P. Le Galès : « Paris n’est pas plus compliquée que les autres régions métropolitaines dans le monde »

Patrick Le Galès, politiste et sociologue comparatiste, directeur de recherche CNRS au Centre d’études européennes et de politique comparée de Sciences Po et doyen de l’Ecole urbaine de Sciences Po, publie « Gouverner la métropole parisienne ». Cet ouvrage collectif analyse le gouvernement – et la gouvernance – de l’agglomération parisienne par le prisme des sciences sociales. Une gouvernance considérée comme un entre-deux entre l’ancien monde régi par le couple Etat-communes et un nouveau système, qui demeure largement à inventer.

Quelle est la genèse de cet ouvrage ?

Cet ouvrage a pour origine « Cities are back in Town », un groupe de recherche comparatif en sciences sociales qui étudie les questions urbaines à Sciences-Po à partir de différentes disciplines en relation étroite avec l’Ecole urbaine de Sciences Po. Dans le cadre du projet WHIG (What is governed and not governed in large metropolis), nous avons engagé un programme de recherche sur la métropole parisienne. Ce premier ouvrage met l’accent sur les dimensions de gouvernement, de gouvernance, de politiques publiques urbaines et sur les inégalités sociales.
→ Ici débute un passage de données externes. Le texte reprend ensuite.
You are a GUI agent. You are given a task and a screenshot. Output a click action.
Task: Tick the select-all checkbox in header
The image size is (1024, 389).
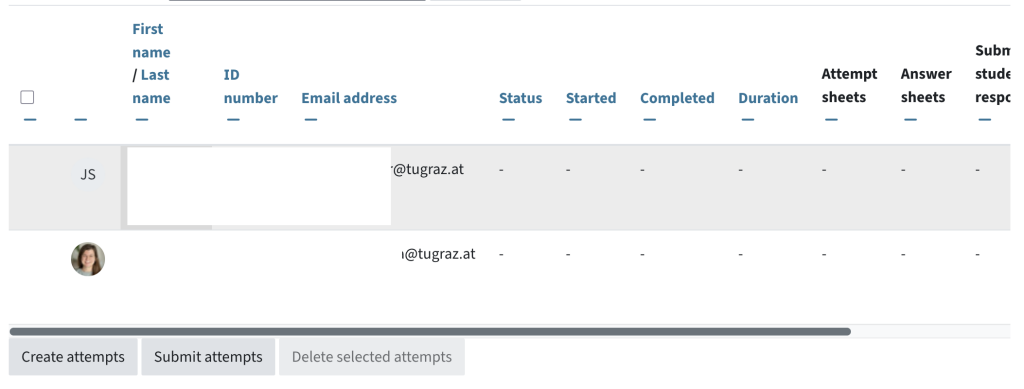[x=27, y=97]
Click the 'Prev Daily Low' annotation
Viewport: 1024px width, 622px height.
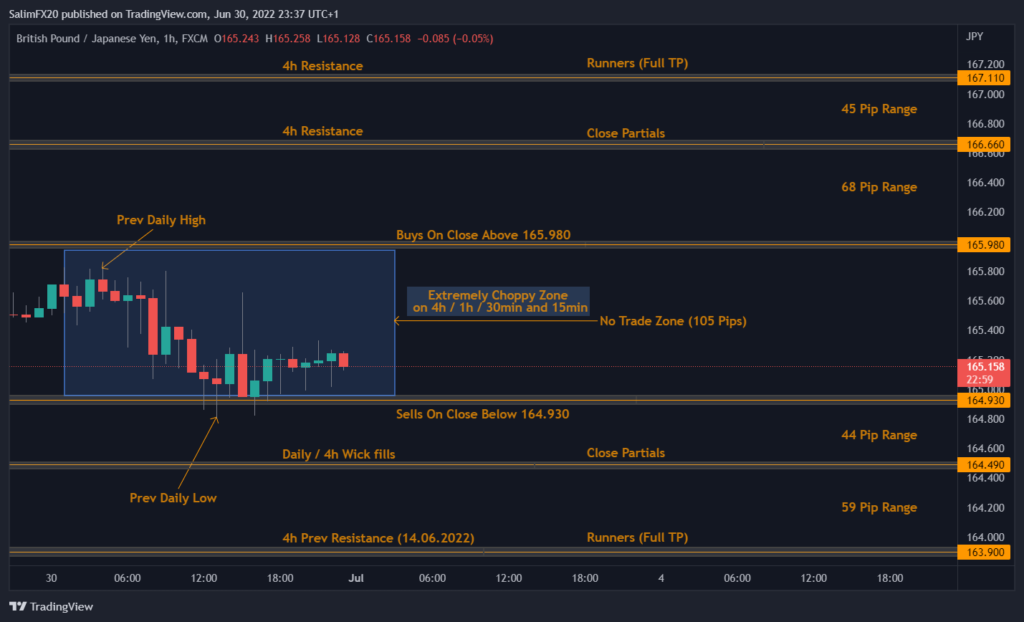click(x=173, y=498)
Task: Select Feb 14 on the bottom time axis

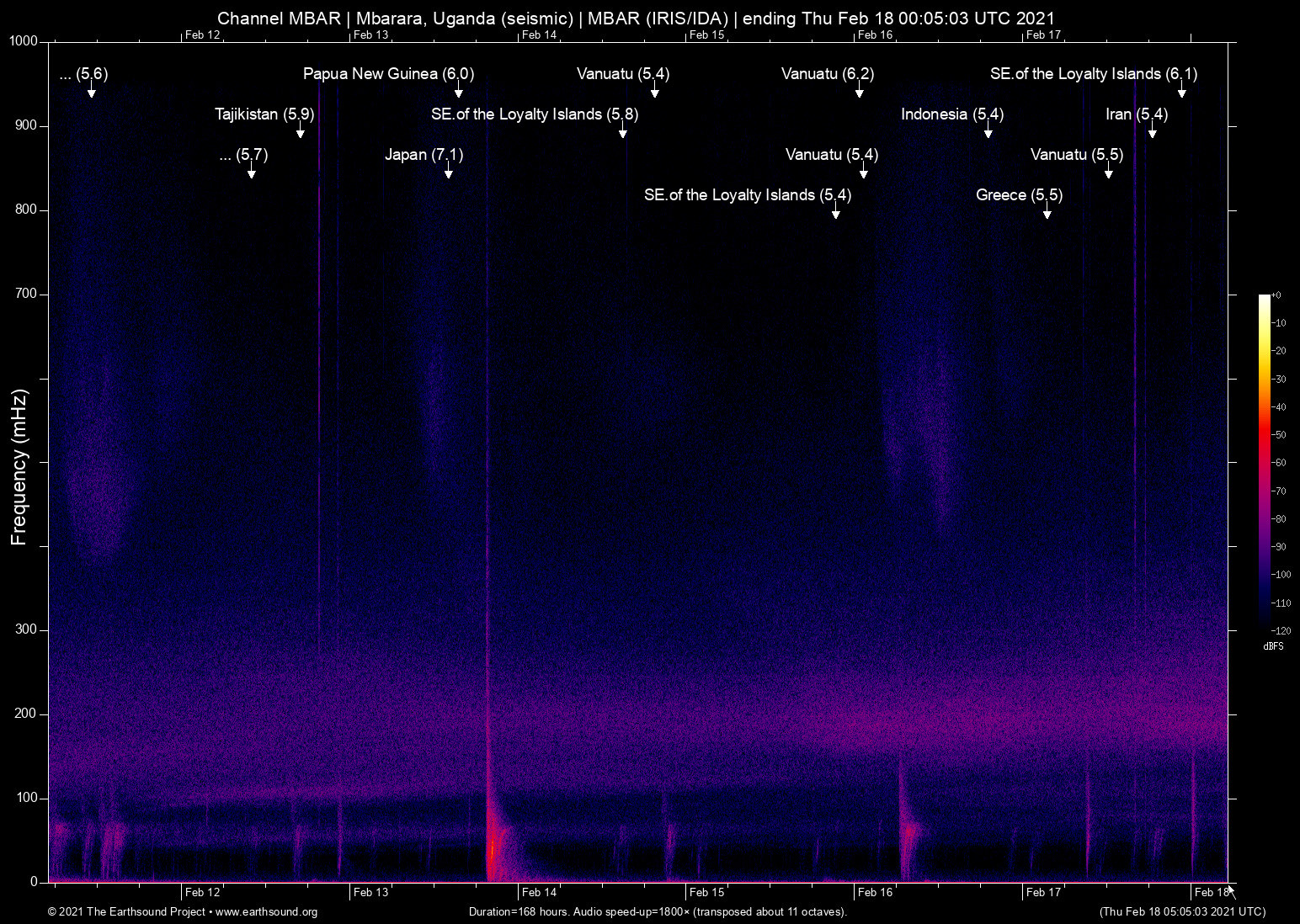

S’agissant du Grand Paris, notre point de départ consiste à réfléchir de façon comparative. Notre groupe de recherche a effectué de nombreux travaux sur Londres, Los Angeles, São Paulo ou Mumbai. Nous pensons que l’urbanisme et l’aménagement n’est qu’une politique publique parmi beaucoup d’autres. Nous réfléchissons donc sur les aspects de transformation économique ou sur les dynamiques sociales. Nous avons beaucoup travaillé sur les ségrégations. Mais « Gouverner la métropole parisienne » n’est pas un livre spéculatif sur ce que pourrait ou devrait être l’organisation administrative de l’Ile-de-France. Nos questions et nos recherches, empiriques, sont les suivantes : comment gouverne-t-on, qui gouverne, qui est gouverné, qui n’est pas gouverné, qu’est ce qui est plus ou moins fortement gouverné dans le temps ?

Patrick Le Galès, directeur de recherche au CNRS, Doyen de l’Ecole urbaine de Sciences Po, professeur, enseignant chercheur. © DR

Dans un récent webinaire, autour de Pierre Mansat, plusieurs intellectuels ont déploré que le Grand Paris soit gouverné par les seules lois du marché. Partagez-vous cette analyse ?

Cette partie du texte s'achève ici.